→ Page excerpt:
□ □ □ □

Gaunt v OFCOM and Liberty: QBD 13 Jul 2010

The claimant, a radio presenter sought judicial review of the respondent’s finding (against the broadcaster) that a radio interview he had conducted breached the Broadcasting Code. He had strongly criticised a proposal to ban smokers from being foster parents, criticising the interviewee (author of the ban) as a Health Nazi, and otherwise insulting him. It was gratuitously offensive. The claimant, despite a later apology, was dismissed.
Held: The request for review failed. OFCOM’s conclusion was justified. The 2003 Act placed on OFCOM a duty to secure the application by all television and radio stations of standards that provide adequate protection to members of the public from the inclusion of ‘offensive and harmful material’, and to draw up a Code of practice for this purpose. The Code applied ‘generally accepted standards’.
The claimant’s comments degenerated into mere abuse without political content, and was highly offensive. ‘The subject of the interview was political and controversial and the person interviewed was an elected politician who would expect to receive and tolerate a rough ride. The expressions complained of were not essentially statements of fact, but expressions of value or opinion. It was therefore an interview where the claimant’s freedom of expression should be accorded a high degree of protection and that was capable of extending to offensive expression.

□ □ □ □

→ Record extracts:

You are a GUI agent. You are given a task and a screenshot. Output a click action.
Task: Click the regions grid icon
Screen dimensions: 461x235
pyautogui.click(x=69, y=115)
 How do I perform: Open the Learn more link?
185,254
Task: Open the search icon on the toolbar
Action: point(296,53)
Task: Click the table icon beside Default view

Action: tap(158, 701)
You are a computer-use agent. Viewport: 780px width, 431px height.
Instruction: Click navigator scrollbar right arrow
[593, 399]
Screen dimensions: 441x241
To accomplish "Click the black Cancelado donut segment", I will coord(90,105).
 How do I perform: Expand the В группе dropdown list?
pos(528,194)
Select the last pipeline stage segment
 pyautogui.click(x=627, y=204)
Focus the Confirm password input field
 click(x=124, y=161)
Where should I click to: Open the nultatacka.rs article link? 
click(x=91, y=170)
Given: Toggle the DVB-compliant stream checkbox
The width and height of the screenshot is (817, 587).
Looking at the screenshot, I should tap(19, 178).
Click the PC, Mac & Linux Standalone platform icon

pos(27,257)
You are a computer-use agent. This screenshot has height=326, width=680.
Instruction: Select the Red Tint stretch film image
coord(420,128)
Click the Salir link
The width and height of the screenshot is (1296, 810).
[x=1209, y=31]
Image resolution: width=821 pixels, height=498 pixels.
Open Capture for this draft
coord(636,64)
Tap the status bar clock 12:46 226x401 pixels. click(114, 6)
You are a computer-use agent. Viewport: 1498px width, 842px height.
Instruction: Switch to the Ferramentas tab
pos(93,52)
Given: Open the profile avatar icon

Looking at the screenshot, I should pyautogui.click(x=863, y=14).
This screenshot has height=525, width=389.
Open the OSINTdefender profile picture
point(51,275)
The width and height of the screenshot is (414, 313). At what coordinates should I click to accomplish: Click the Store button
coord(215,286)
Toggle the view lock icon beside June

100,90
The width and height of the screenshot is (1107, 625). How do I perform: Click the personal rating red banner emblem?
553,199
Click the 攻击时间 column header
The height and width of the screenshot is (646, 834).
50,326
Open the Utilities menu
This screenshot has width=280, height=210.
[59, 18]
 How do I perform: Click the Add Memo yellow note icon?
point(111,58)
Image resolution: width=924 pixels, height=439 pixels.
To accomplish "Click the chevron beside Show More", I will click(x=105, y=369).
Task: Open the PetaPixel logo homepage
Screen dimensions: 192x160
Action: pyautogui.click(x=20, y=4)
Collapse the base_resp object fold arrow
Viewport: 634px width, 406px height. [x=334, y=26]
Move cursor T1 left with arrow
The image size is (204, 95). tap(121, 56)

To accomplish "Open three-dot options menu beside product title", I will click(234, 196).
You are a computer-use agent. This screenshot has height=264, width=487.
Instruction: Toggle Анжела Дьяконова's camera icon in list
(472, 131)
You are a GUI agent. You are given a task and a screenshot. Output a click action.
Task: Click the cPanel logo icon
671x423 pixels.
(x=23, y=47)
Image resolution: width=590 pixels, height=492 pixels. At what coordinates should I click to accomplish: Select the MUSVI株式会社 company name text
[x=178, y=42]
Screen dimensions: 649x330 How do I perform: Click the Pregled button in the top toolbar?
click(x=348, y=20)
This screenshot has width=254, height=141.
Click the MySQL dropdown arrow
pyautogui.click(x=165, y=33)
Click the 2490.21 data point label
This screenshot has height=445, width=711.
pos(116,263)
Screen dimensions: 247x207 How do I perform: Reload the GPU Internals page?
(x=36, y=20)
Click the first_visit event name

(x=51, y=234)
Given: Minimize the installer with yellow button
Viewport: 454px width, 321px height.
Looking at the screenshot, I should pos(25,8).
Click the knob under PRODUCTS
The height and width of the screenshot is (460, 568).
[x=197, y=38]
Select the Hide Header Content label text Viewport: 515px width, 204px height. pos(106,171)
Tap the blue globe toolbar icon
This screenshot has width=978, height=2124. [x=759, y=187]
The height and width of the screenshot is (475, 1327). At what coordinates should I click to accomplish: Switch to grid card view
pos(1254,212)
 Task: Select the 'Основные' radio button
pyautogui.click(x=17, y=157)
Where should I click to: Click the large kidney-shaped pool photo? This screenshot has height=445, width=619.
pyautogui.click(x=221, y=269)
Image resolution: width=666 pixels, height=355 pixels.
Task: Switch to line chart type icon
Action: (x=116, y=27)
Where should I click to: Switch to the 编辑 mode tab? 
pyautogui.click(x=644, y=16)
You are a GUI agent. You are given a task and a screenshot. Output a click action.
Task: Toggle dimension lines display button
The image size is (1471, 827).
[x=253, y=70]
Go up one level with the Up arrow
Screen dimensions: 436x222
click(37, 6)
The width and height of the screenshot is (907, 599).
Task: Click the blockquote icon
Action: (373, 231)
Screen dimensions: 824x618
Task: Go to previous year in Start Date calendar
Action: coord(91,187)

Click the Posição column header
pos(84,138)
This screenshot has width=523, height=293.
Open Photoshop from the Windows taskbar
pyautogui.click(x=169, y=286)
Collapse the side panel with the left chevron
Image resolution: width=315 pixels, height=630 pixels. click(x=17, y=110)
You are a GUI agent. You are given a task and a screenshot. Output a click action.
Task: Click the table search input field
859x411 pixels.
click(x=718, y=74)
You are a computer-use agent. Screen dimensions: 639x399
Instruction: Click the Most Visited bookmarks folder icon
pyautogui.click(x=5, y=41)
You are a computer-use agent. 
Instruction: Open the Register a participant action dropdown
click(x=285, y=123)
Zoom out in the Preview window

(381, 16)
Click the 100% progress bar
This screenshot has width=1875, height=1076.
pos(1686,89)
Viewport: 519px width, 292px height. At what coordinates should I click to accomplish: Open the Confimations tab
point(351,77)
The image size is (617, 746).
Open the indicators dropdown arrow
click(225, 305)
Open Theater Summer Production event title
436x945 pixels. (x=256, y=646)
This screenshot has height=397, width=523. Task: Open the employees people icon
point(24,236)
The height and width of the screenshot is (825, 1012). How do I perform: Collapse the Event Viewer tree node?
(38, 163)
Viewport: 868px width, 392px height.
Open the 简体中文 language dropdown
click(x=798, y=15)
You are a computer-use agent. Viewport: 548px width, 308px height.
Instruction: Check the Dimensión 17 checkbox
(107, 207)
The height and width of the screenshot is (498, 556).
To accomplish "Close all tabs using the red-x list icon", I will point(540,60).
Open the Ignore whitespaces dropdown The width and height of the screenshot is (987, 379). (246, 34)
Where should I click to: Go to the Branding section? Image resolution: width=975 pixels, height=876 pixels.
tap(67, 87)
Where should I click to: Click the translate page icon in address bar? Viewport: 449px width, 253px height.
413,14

□ □ □ □

→ Things to do:
• a. Using the Gaunt v OFCOM summary, say whether each statement agrees with it: (i) the claimant kept his job after apologizing; (ii) the request for review failed; (iii) the expressions complained of were essentially statements of fact.
• b. Reproduce the Gaunt v OFCOM summary from "Held: The request" up to and including "applied ‘generally accepted standards’.".
The entries have no connection to the Gaunt v OFCOM summary.

→ Task-by-task answers:
• a.
(i) No: "The claimant, despite a later apology, was dismissed."
(ii) Yes: "The request for review failed."
(iii) No: "The expressions complained of were not essentially statements of fact, but expressions of value or opinion."

• b.
Held: The request for review failed. OFCOM’s conclusion was justified. The 2003 Act placed on OFCOM a duty to secure the application by all television and radio stations of standards that provide adequate protection to members of the public from the inclusion of ‘offensive and harmful material’, and to draw up a Code of practice for this purpose. The Code applied ‘generally accepted standards’.